- **WHAT YOU NEED TO DO**:
Starting with the line that holds "You are a GUI", reproduce each line through the last one of the data, exactly as written. Pictures are not copied.

- **RECORDS SHOWN**:
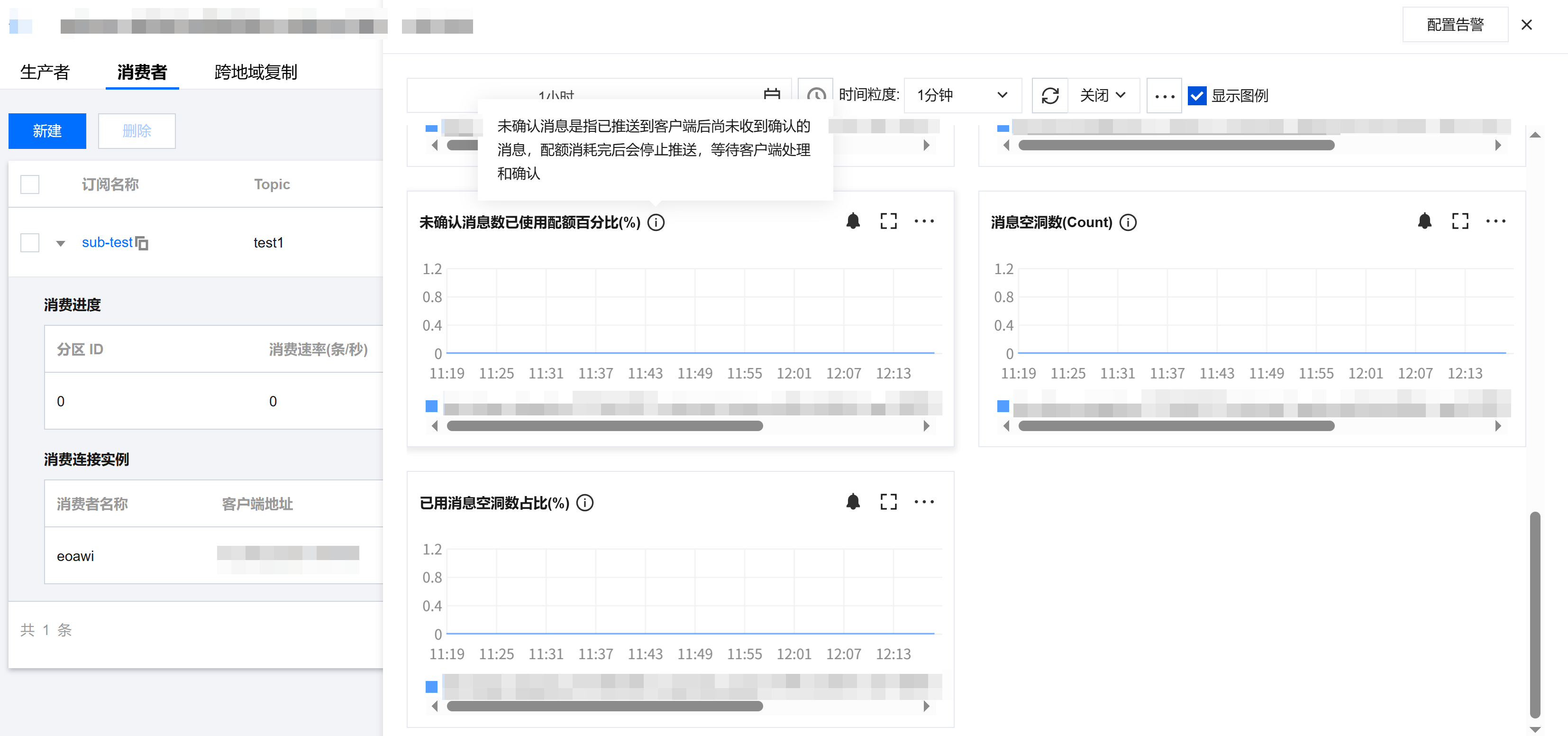Image resolution: width=1568 pixels, height=736 pixels.
Task: Click the refresh icon in toolbar
Action: click(1050, 96)
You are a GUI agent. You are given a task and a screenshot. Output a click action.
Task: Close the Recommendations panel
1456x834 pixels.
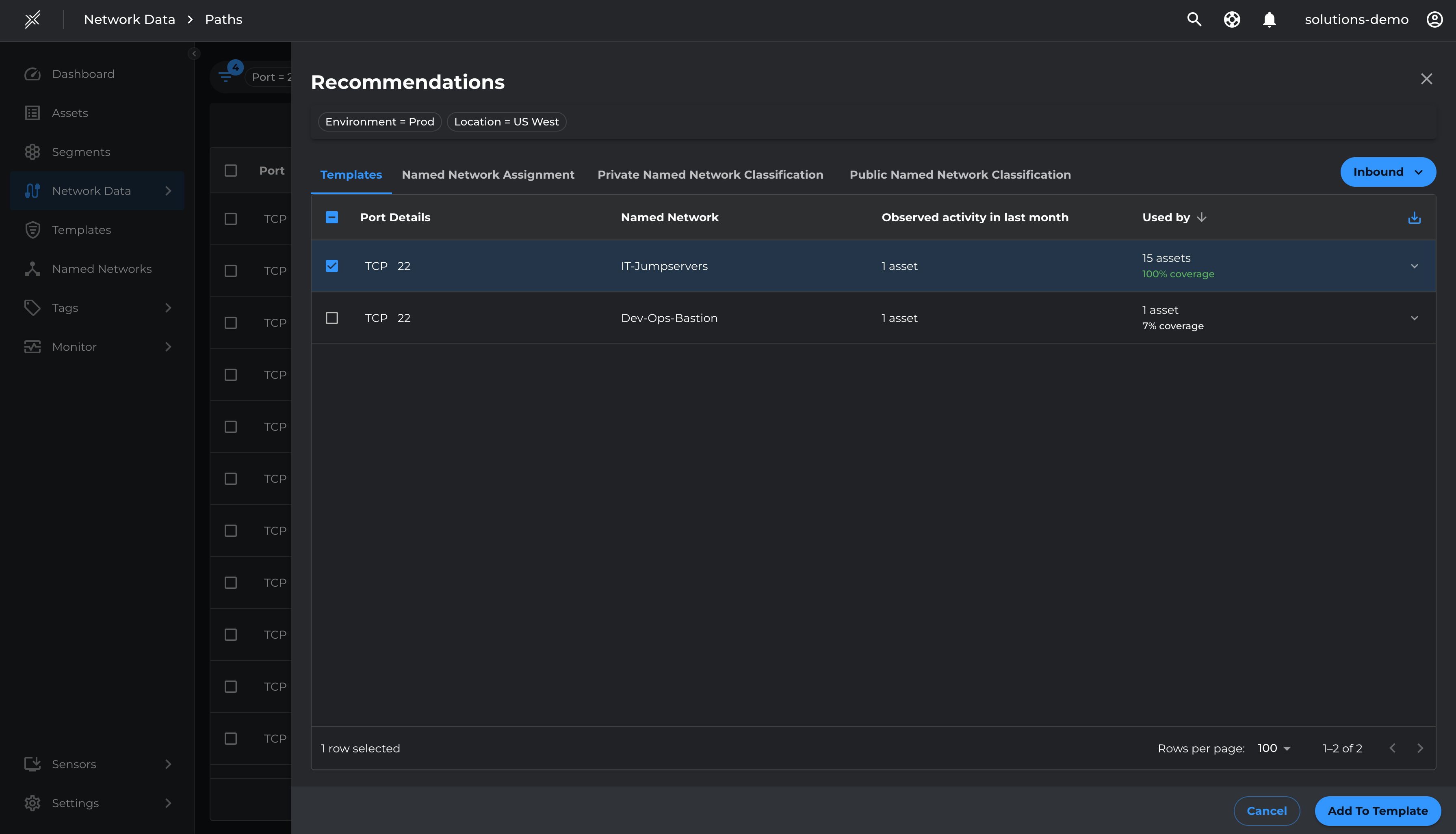[1426, 79]
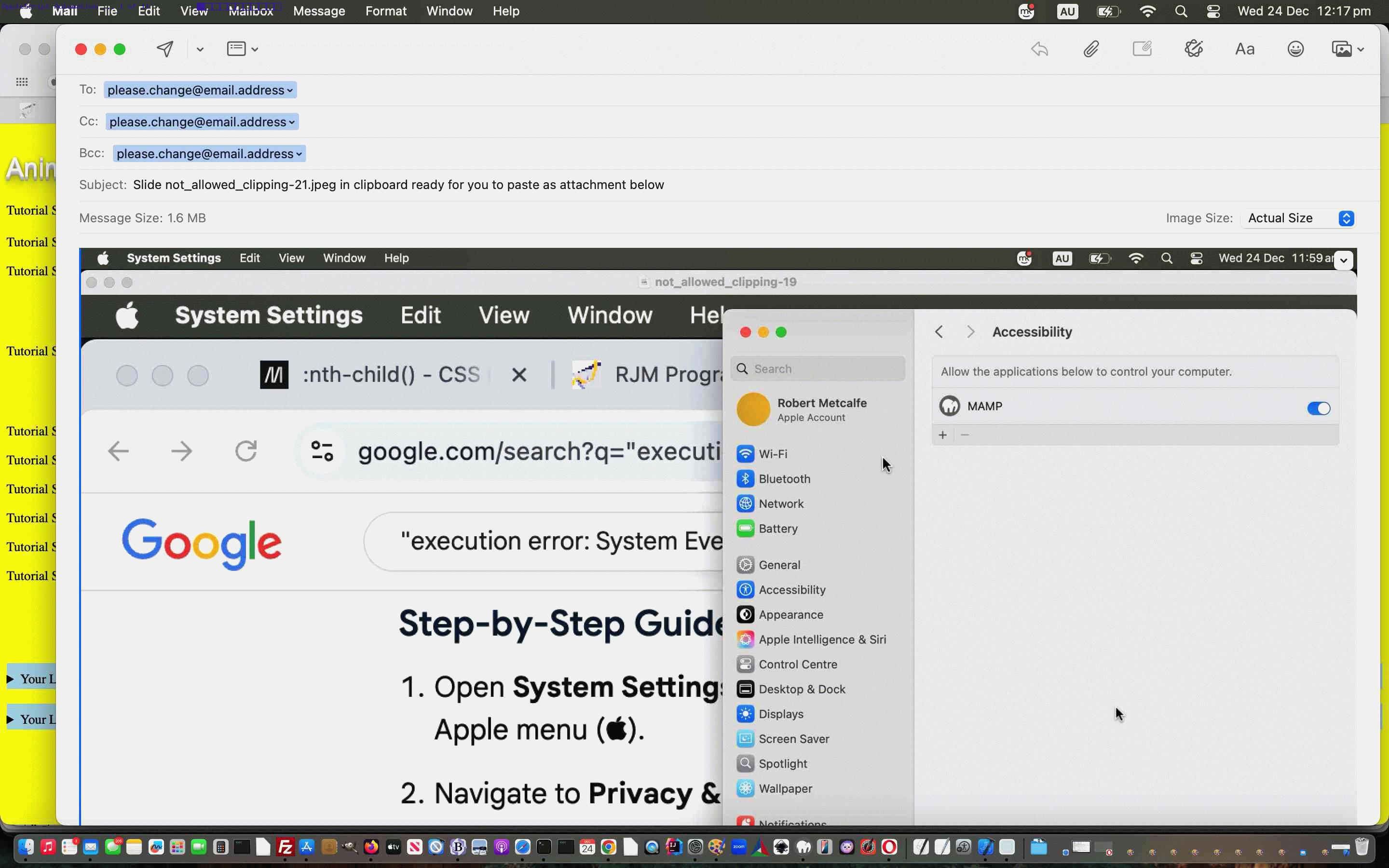Click the attach file paperclip icon
The image size is (1389, 868).
(x=1090, y=49)
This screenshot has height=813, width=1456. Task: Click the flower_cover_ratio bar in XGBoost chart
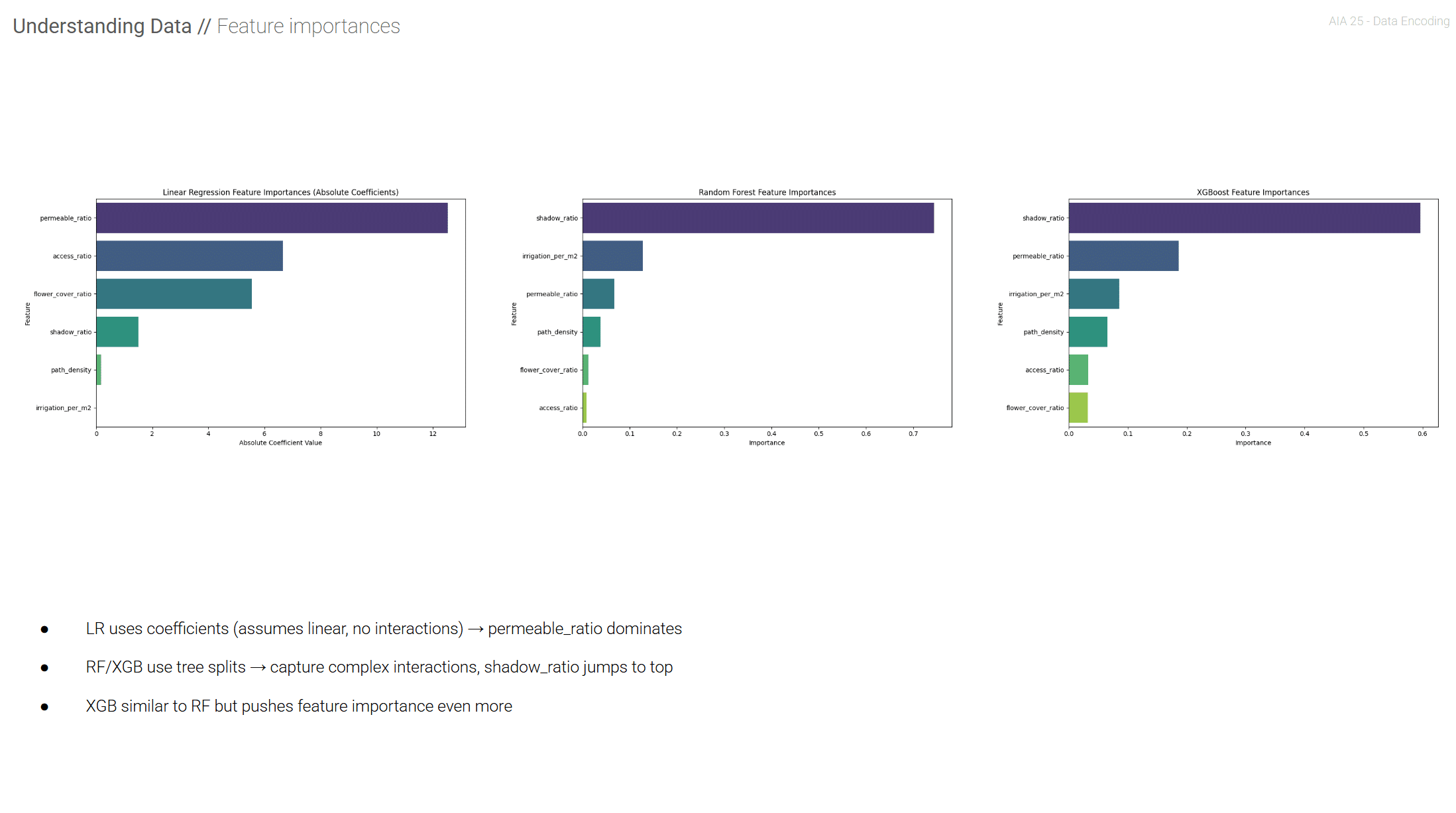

- **RESULT OF THIS EXERCISE**:
You are a GUI agent. You are given a task and a screenshot. Output a click action.
Task: Close the Recommendations panel
1456x834 pixels.
[1426, 79]
Click the attach file paperclip icon
The image size is (1389, 868).
(x=1090, y=49)
This screenshot has height=813, width=1456. Task: Click the flower_cover_ratio bar in XGBoost chart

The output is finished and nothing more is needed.